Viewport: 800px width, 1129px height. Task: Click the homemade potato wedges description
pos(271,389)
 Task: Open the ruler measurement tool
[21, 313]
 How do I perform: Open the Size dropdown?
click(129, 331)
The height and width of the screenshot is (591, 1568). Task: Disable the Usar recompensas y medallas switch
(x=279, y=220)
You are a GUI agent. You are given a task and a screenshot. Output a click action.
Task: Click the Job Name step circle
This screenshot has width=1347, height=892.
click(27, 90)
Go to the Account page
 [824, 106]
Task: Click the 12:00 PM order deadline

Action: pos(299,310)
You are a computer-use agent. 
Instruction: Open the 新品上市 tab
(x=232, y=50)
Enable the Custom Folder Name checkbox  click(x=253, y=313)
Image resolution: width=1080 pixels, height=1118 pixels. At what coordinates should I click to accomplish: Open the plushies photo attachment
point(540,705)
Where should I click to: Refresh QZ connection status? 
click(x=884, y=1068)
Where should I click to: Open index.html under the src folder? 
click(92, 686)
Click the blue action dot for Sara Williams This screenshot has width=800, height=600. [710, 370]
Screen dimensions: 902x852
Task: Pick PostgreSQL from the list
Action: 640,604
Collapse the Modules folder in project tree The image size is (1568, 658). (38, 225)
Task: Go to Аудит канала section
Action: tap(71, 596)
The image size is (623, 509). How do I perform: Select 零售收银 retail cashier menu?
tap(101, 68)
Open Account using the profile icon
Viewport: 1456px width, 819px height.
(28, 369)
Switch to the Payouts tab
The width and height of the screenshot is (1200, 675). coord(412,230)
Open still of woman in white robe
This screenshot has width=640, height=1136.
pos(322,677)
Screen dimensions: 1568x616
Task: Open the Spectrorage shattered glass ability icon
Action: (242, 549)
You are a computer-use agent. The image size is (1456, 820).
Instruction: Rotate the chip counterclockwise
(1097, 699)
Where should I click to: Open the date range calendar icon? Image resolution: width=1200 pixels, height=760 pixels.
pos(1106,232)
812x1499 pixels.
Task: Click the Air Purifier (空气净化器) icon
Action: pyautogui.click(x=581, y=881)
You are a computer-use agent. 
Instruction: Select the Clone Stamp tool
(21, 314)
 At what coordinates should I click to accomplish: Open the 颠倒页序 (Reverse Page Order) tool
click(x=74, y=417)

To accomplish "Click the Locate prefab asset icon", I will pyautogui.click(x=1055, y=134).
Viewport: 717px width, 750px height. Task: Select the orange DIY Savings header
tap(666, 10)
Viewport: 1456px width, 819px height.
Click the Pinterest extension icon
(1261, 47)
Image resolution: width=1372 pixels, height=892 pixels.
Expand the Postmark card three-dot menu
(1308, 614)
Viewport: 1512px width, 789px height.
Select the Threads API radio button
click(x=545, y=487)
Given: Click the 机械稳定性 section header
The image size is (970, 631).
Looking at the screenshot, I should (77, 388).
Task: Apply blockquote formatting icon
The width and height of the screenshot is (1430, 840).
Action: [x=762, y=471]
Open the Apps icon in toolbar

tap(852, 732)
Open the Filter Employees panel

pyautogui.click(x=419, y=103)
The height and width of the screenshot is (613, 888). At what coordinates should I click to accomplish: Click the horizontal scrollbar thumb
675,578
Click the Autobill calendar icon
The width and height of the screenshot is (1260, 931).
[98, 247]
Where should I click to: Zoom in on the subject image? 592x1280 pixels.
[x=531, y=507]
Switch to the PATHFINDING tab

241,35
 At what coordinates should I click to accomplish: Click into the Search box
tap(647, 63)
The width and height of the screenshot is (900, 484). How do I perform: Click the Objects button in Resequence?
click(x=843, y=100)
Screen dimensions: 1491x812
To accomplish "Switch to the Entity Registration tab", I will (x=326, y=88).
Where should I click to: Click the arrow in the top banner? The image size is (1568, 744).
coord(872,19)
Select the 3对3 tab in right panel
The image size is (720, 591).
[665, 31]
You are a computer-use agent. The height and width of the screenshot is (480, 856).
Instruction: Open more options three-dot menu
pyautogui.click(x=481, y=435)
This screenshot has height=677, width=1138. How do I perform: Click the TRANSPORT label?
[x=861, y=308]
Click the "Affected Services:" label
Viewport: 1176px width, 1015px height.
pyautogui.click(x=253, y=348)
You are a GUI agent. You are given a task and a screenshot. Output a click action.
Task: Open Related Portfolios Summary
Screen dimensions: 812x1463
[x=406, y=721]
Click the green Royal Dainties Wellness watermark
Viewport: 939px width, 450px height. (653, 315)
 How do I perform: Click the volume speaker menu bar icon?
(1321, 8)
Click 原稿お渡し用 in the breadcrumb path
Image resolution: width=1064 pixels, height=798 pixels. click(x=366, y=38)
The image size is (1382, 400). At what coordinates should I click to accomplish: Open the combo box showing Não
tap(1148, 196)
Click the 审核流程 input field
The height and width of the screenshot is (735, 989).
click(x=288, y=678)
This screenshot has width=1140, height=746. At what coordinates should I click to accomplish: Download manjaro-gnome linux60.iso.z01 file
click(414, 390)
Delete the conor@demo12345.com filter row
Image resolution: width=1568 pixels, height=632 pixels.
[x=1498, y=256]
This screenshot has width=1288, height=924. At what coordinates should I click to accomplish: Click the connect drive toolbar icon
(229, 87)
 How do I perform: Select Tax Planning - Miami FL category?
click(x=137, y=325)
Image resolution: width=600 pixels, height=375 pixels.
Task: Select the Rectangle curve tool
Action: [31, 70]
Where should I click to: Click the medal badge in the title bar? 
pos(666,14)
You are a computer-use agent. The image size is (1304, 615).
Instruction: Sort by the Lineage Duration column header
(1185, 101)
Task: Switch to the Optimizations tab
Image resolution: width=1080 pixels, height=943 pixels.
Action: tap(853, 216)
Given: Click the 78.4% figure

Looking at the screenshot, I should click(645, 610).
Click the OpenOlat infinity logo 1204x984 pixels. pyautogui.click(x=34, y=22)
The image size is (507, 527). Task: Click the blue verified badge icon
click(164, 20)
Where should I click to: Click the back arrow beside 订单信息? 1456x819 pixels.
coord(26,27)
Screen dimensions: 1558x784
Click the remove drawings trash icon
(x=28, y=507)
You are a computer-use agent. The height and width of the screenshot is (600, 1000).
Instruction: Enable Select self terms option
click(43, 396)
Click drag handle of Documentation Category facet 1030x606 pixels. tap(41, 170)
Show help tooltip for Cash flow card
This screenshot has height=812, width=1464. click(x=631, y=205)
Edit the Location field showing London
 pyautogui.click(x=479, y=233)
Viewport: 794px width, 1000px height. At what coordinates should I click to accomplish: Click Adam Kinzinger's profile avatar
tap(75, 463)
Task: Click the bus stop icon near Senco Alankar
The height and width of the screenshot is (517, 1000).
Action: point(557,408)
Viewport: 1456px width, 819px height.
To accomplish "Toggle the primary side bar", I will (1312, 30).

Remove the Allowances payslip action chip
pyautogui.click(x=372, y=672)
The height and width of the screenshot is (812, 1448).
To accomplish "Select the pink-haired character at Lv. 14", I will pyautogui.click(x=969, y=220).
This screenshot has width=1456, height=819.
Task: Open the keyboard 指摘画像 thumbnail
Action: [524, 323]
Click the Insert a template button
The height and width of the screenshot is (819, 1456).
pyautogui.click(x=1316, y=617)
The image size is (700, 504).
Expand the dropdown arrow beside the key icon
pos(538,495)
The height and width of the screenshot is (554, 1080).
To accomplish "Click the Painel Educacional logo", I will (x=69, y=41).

## WHAT IS BEING ASKED
Update the records above by changing every "Where should I click to" to "Where do I click to" and leaving everything else as it is.

## OUTPUT BELOW
Viewport: 800px width, 1129px height. Task: Click the homemade potato wedges description
pos(271,389)
 Task: Open the ruler measurement tool
[21, 313]
 How do I perform: Open the Size dropdown?
click(129, 331)
The height and width of the screenshot is (591, 1568). Task: Disable the Usar recompensas y medallas switch
(x=279, y=220)
You are a GUI agent. You are given a task and a screenshot. Output a click action.
Task: Click the Job Name step circle
This screenshot has width=1347, height=892.
click(27, 90)
Go to the Account page
 [824, 106]
Task: Click the 12:00 PM order deadline

Action: pos(299,310)
You are a computer-use agent. 
Instruction: Open the 新品上市 tab
(x=232, y=50)
Enable the Custom Folder Name checkbox  click(x=253, y=313)
Image resolution: width=1080 pixels, height=1118 pixels. At what coordinates should I click to accomplish: Open the plushies photo attachment
point(540,705)
Where do I click to: Refresh QZ connection status? 
click(x=884, y=1068)
Where do I click to: Open index.html under the src folder? 
click(92, 686)
Click the blue action dot for Sara Williams This screenshot has width=800, height=600. [710, 370]
Screen dimensions: 902x852
Task: Pick PostgreSQL from the list
Action: 640,604
Collapse the Modules folder in project tree The image size is (1568, 658). (38, 225)
Task: Go to Аудит канала section
Action: tap(71, 596)
The image size is (623, 509). How do I perform: Select 零售收银 retail cashier menu?
tap(101, 68)
Open Account using the profile icon
Viewport: 1456px width, 819px height.
(28, 369)
Switch to the Payouts tab
The width and height of the screenshot is (1200, 675). coord(412,230)
Open still of woman in white robe
This screenshot has width=640, height=1136.
pos(322,677)
Screen dimensions: 1568x616
Task: Open the Spectrorage shattered glass ability icon
Action: (242, 549)
You are a computer-use agent. The image size is (1456, 820).
Instruction: Rotate the chip counterclockwise
(1097, 699)
Where do I click to: Open the date range calendar icon? Image resolution: width=1200 pixels, height=760 pixels.
pos(1106,232)
812x1499 pixels.
Task: Click the Air Purifier (空气净化器) icon
Action: pyautogui.click(x=581, y=881)
You are a computer-use agent. 
Instruction: Select the Clone Stamp tool
(21, 314)
 At what coordinates should I click to accomplish: Open the 颠倒页序 (Reverse Page Order) tool
click(x=74, y=417)

To accomplish "Click the Locate prefab asset icon", I will pyautogui.click(x=1055, y=134).
Viewport: 717px width, 750px height. Task: Select the orange DIY Savings header
tap(666, 10)
Viewport: 1456px width, 819px height.
Click the Pinterest extension icon
(1261, 47)
Image resolution: width=1372 pixels, height=892 pixels.
Expand the Postmark card three-dot menu
(1308, 614)
Viewport: 1512px width, 789px height.
Select the Threads API radio button
click(x=545, y=487)
Given: Click the 机械稳定性 section header
The image size is (970, 631).
Looking at the screenshot, I should (77, 388).
Task: Apply blockquote formatting icon
The width and height of the screenshot is (1430, 840).
Action: [x=762, y=471]
Open the Apps icon in toolbar

tap(852, 732)
Open the Filter Employees panel

pyautogui.click(x=419, y=103)
The height and width of the screenshot is (613, 888). At what coordinates should I click to accomplish: Click the horizontal scrollbar thumb
675,578
Click the Autobill calendar icon
The width and height of the screenshot is (1260, 931).
[98, 247]
Where do I click to: Zoom in on the subject image? 592x1280 pixels.
[x=531, y=507]
Switch to the PATHFINDING tab

241,35
 At what coordinates should I click to accomplish: Click into the Search box
tap(647, 63)
The width and height of the screenshot is (900, 484). How do I perform: Click the Objects button in Resequence?
click(x=843, y=100)
Screen dimensions: 1491x812
To accomplish "Switch to the Entity Registration tab", I will (x=326, y=88).
Where do I click to: Click the arrow in the top banner? The image size is (1568, 744).
coord(872,19)
Select the 3对3 tab in right panel
The image size is (720, 591).
[665, 31]
You are a computer-use agent. The height and width of the screenshot is (480, 856).
Instruction: Open more options three-dot menu
pyautogui.click(x=481, y=435)
This screenshot has height=677, width=1138. How do I perform: Click the TRANSPORT label?
[x=861, y=308]
Click the "Affected Services:" label
Viewport: 1176px width, 1015px height.
pyautogui.click(x=253, y=348)
You are a GUI agent. You are given a task and a screenshot. Output a click action.
Task: Open Related Portfolios Summary
Screen dimensions: 812x1463
[x=406, y=721]
Click the green Royal Dainties Wellness watermark
Viewport: 939px width, 450px height. (653, 315)
 How do I perform: Click the volume speaker menu bar icon?
(1321, 8)
Click 原稿お渡し用 in the breadcrumb path
Image resolution: width=1064 pixels, height=798 pixels. click(x=366, y=38)
The image size is (1382, 400). At what coordinates should I click to accomplish: Open the combo box showing Não
tap(1148, 196)
Click the 审核流程 input field
The height and width of the screenshot is (735, 989).
click(x=288, y=678)
This screenshot has width=1140, height=746. At what coordinates should I click to accomplish: Download manjaro-gnome linux60.iso.z01 file
click(414, 390)
Delete the conor@demo12345.com filter row
Image resolution: width=1568 pixels, height=632 pixels.
[x=1498, y=256]
This screenshot has width=1288, height=924. At what coordinates should I click to accomplish: Click the connect drive toolbar icon
(229, 87)
 How do I perform: Select Tax Planning - Miami FL category?
click(x=137, y=325)
Image resolution: width=600 pixels, height=375 pixels.
Task: Select the Rectangle curve tool
Action: [31, 70]
Where do I click to: Click the medal badge in the title bar? 
pos(666,14)
You are a computer-use agent. The image size is (1304, 615).
Instruction: Sort by the Lineage Duration column header
(1185, 101)
Task: Switch to the Optimizations tab
Image resolution: width=1080 pixels, height=943 pixels.
Action: tap(853, 216)
Given: Click the 78.4% figure

Looking at the screenshot, I should click(645, 610).
Click the OpenOlat infinity logo 1204x984 pixels. pyautogui.click(x=34, y=22)
The image size is (507, 527). Task: Click the blue verified badge icon
click(164, 20)
Where do I click to: Click the back arrow beside 订单信息? 1456x819 pixels.
coord(26,27)
Screen dimensions: 1558x784
Click the remove drawings trash icon
(x=28, y=507)
You are a computer-use agent. The height and width of the screenshot is (600, 1000).
Instruction: Enable Select self terms option
click(43, 396)
Click drag handle of Documentation Category facet 1030x606 pixels. tap(41, 170)
Show help tooltip for Cash flow card
This screenshot has height=812, width=1464. click(x=631, y=205)
Edit the Location field showing London
 pyautogui.click(x=479, y=233)
Viewport: 794px width, 1000px height. At what coordinates should I click to accomplish: Click Adam Kinzinger's profile avatar
tap(75, 463)
Task: Click the bus stop icon near Senco Alankar
The height and width of the screenshot is (517, 1000).
Action: point(557,408)
Viewport: 1456px width, 819px height.
To accomplish "Toggle the primary side bar", I will (1312, 30).

Remove the Allowances payslip action chip
pyautogui.click(x=372, y=672)
The height and width of the screenshot is (812, 1448).
To accomplish "Select the pink-haired character at Lv. 14", I will pyautogui.click(x=969, y=220).
This screenshot has width=1456, height=819.
Task: Open the keyboard 指摘画像 thumbnail
Action: [524, 323]
Click the Insert a template button
The height and width of the screenshot is (819, 1456).
pyautogui.click(x=1316, y=617)
The image size is (700, 504).
Expand the dropdown arrow beside the key icon
pos(538,495)
The height and width of the screenshot is (554, 1080).
To accomplish "Click the Painel Educacional logo", I will (x=69, y=41).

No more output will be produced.